Workers AI enters the frontier model era
Cloudflare has officially expanded Workers AI beyond smaller models to support frontier-scale open-source models. The platform now offers Moonshot AI's Kimi K2.5, a large language model featuring a full 256k context window with support for multi-turn tool calling, vision inputs, and structured outputs. This release marks a significant step in Cloudflare's vision to become the complete platform for building and deploying AI agents.
Production-proven cost efficiency
Cloudflare has tested Kimi K2.5 extensively in production across internal tools, including their OpenCode development environment and the Bonk code review agent. The results demonstrate substantial cost savings: a security review agent processing 7 billion tokens per day caught 15+ confirmed vulnerabilities in a single codebase while costing only a fraction of what proprietary models would charge—reducing inference costs by 77% compared to mid-tier alternatives.
Technical optimizations for large model serving
Supporting large models at scale required significant changes to Cloudflare's inference infrastructure. The team developed custom kernels for Kimi K2.5 built on their proprietary Infire inference engine, implementing advanced optimization techniques including:
- Disaggregated prefill: Separating prefill and generation stages across machines for better throughput
- Data, tensor, and expert parallelization strategies for improved GPU utilization
- Custom kernel optimization that improves performance beyond out-of-the-box model serving
Developers using Workers AI no longer need ML engineering expertise to optimize large model deployment—Cloudflare handles the infrastructure complexity.
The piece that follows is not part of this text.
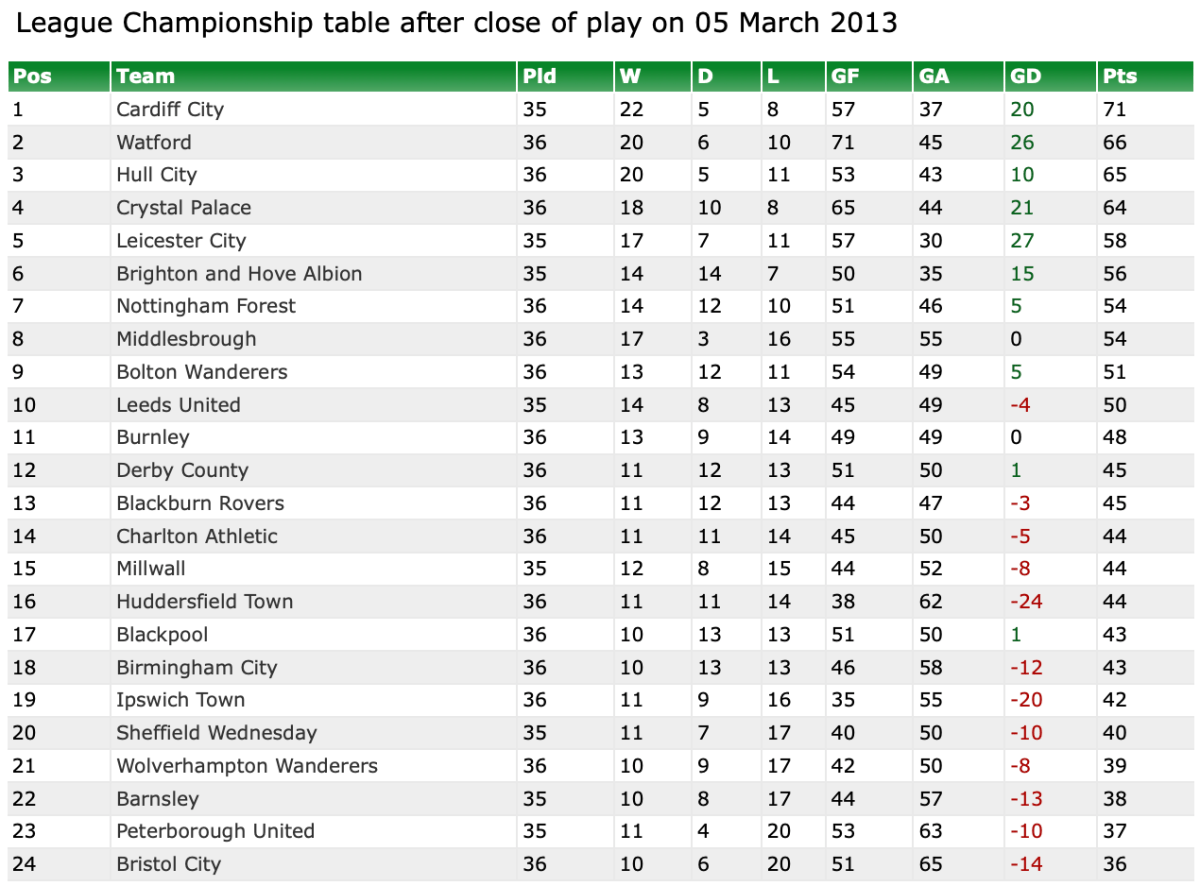This screenshot has width=1200, height=886.
Task: Click Brighton and Hove Albion
Action: pos(239,274)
Platform enhancements for agents
Beyond the model addition, Cloudflare is releasing new platform improvements for agentic workloads, including prefix caching and enhanced token visibility to help optimize inference performance and reduce redundant processing costs.
Why this matters
As AI adoption accelerates and organizations deploy multiple agents processing millions of tokens hourly, open-source models offering competitive reasoning capabilities at lower costs become critical. Workers AI positions Cloudflare to serve this shift, offering everything from serverless endpoints for individual agents to dedicated instances supporting enterprise-scale deployments.